-- START EXCERPTED RECORDS --
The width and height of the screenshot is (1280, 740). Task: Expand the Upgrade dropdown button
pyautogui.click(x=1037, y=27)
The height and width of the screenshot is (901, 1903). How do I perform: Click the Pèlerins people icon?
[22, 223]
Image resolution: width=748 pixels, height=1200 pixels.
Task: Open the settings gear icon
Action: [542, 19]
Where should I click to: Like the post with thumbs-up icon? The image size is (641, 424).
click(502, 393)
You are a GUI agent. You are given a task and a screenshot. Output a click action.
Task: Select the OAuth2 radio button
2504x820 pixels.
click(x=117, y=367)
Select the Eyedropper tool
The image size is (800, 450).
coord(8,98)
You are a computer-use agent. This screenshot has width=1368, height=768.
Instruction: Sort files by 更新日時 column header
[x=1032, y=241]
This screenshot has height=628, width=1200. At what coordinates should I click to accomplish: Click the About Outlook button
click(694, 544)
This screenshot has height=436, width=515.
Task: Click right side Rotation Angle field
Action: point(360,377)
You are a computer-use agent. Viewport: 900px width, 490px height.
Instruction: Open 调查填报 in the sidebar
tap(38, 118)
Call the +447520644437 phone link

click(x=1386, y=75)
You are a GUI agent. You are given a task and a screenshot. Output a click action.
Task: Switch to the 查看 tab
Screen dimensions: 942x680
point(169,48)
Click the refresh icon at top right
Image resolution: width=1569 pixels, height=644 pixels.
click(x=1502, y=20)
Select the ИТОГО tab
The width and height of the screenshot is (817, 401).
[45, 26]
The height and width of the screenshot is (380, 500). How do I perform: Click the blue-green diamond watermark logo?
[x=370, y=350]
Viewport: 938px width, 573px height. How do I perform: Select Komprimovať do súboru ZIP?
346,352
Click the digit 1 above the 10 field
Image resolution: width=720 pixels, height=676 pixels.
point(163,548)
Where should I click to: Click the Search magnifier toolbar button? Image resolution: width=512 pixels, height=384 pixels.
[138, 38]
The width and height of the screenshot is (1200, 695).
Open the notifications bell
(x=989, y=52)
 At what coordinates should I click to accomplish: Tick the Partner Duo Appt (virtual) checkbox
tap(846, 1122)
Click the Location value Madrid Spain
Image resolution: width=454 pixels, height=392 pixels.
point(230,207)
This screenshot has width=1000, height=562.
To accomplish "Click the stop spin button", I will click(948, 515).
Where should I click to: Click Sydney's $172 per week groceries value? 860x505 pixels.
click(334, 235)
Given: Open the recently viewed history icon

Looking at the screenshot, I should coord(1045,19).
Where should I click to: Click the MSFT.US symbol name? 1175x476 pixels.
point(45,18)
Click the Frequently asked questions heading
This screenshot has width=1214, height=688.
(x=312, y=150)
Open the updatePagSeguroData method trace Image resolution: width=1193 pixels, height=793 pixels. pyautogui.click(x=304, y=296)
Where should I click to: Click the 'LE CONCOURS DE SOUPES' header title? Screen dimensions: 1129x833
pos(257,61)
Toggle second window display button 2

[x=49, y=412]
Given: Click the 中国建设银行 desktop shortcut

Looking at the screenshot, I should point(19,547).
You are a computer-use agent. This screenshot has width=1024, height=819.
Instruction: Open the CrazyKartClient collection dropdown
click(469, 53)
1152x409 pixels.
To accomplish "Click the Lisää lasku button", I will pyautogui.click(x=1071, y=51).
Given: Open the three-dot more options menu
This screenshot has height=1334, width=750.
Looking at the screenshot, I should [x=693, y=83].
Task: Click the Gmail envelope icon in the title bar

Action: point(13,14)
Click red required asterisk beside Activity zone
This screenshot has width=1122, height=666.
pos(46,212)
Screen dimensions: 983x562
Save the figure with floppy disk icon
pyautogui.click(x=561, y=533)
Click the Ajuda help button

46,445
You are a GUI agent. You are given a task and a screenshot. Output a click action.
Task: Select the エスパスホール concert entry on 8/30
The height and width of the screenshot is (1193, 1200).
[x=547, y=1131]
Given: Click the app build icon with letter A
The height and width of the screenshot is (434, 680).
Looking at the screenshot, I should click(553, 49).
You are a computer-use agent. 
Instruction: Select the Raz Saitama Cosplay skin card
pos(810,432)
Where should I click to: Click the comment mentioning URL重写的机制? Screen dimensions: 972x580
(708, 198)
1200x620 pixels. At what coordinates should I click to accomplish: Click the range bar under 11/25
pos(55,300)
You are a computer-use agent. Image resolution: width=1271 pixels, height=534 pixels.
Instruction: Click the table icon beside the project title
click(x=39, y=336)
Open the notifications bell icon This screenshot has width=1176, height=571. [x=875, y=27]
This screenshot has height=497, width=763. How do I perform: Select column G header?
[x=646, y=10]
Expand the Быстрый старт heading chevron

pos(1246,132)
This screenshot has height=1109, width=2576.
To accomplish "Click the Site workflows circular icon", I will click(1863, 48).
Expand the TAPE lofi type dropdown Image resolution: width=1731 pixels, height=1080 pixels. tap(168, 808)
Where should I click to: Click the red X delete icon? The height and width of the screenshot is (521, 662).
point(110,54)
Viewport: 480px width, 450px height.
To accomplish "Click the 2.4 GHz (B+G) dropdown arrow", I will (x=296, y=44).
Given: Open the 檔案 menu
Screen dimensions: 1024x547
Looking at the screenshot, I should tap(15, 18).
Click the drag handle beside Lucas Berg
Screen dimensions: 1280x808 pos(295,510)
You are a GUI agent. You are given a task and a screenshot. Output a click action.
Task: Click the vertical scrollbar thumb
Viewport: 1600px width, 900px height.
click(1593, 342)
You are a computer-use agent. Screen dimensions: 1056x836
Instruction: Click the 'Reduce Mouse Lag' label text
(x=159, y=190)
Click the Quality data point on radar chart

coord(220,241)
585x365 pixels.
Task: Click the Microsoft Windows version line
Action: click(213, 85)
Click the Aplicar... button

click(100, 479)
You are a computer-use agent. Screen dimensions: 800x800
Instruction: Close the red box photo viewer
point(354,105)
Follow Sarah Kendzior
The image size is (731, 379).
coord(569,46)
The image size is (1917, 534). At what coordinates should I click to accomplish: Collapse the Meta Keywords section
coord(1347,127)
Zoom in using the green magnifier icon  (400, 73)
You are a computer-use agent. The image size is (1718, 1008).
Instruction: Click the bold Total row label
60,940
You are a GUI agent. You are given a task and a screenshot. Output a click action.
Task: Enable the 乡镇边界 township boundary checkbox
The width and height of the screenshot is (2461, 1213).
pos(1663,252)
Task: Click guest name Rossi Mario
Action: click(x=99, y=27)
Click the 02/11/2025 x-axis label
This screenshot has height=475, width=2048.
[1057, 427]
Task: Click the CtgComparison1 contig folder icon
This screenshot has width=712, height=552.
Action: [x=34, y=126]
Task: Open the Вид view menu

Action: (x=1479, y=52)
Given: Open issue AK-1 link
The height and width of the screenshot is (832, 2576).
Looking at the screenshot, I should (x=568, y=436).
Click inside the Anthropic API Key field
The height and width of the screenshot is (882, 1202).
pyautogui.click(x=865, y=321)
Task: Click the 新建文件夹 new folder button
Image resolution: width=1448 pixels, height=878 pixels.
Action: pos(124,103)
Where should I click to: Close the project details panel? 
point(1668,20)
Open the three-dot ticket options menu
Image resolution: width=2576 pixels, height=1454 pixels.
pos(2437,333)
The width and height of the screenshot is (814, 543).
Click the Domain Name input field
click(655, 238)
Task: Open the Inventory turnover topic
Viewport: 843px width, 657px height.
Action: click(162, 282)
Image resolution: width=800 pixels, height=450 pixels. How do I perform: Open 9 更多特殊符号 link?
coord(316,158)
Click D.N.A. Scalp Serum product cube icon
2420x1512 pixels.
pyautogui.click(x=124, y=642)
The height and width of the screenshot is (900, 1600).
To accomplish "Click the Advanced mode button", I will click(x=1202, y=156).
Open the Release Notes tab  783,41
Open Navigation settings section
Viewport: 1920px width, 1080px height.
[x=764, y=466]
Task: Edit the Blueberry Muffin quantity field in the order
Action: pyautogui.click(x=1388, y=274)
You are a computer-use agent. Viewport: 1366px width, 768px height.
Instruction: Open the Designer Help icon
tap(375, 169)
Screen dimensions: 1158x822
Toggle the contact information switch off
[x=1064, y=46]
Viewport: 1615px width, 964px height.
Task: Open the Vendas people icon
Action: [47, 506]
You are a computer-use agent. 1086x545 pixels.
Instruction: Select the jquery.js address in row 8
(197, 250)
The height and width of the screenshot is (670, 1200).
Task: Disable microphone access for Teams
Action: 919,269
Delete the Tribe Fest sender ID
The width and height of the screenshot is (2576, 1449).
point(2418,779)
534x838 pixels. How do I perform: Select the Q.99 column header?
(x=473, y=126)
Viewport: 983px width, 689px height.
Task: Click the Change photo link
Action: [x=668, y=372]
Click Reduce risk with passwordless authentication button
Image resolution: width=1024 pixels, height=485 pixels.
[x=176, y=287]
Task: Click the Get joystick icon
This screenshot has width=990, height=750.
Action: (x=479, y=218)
-- END EXCERPTED RECORDS --
**TASK PROMPT:** Format the entries from the line containing "Click the 02/11/2025 x-axis label" up to and including the line containing "Action: (x=1479, y=52)" as a JSON list of strings, one string per line, leaving out blank lines.

**ANSWER TO THIS PROBLEM:**
[
  "Click the 02/11/2025 x-axis label",
  "This screenshot has height=475, width=2048.",
  "[1057, 427]",
  "Task: Click the CtgComparison1 contig folder icon",
  "This screenshot has width=712, height=552.",
  "Action: [x=34, y=126]",
  "Task: Open the Вид view menu",
  "Action: (x=1479, y=52)"
]